# DIRECTIONS FOR THIS TASK:
Copy the listing below word for word, starting with the line that contains "Viewport: 1456px width, 825px" and going on through the end of the listing. Leave the pictures out of your copy.

== DATA FOR THIS TASK ==

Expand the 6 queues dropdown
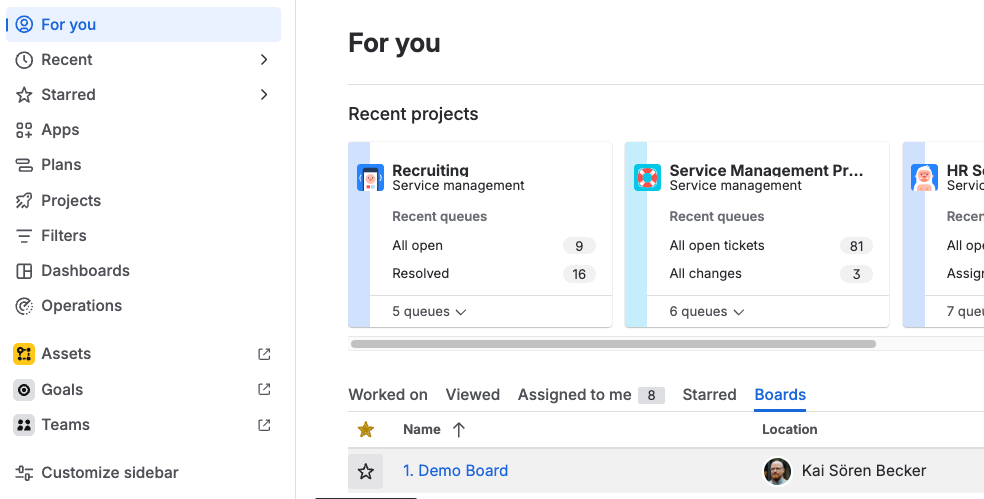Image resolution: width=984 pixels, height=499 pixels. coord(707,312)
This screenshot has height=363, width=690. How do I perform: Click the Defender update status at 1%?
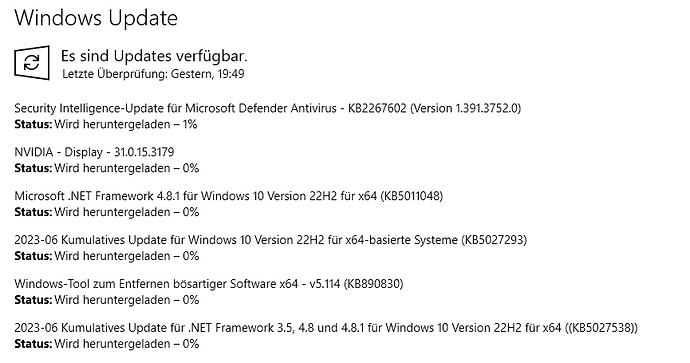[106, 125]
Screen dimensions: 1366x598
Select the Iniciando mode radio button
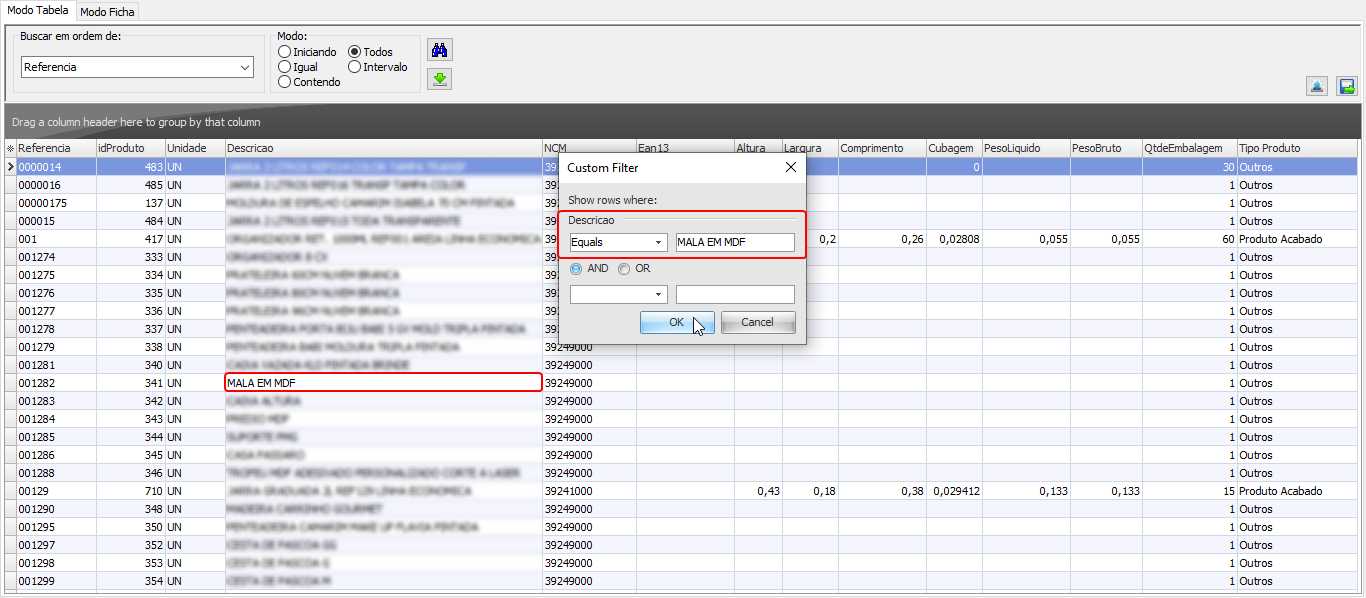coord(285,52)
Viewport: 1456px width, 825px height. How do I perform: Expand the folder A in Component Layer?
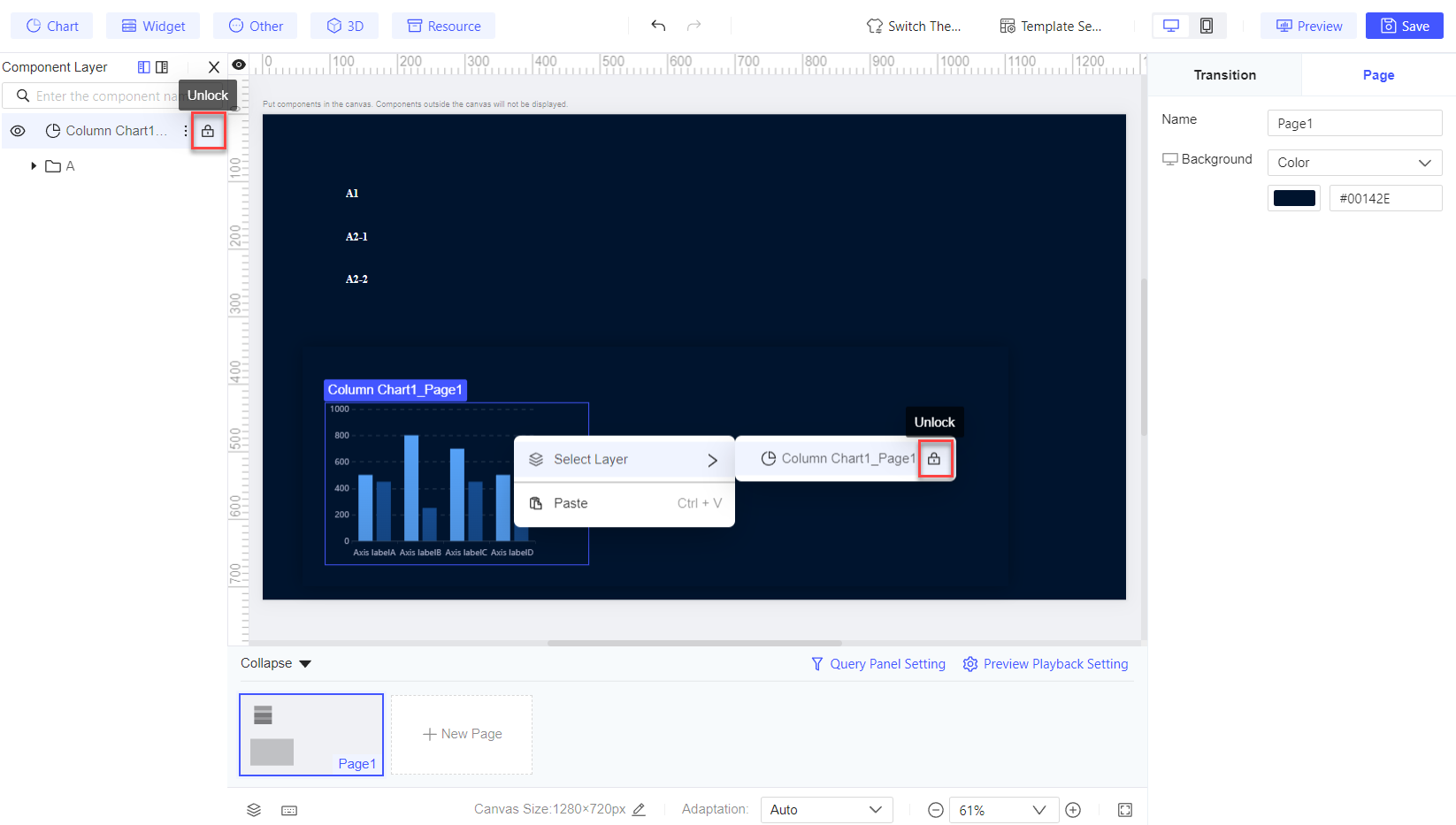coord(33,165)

===

# CORRECT ANSWER:
Viewport: 1456px width, 825px height. How do I perform: Expand the folder A in Component Layer?
coord(33,165)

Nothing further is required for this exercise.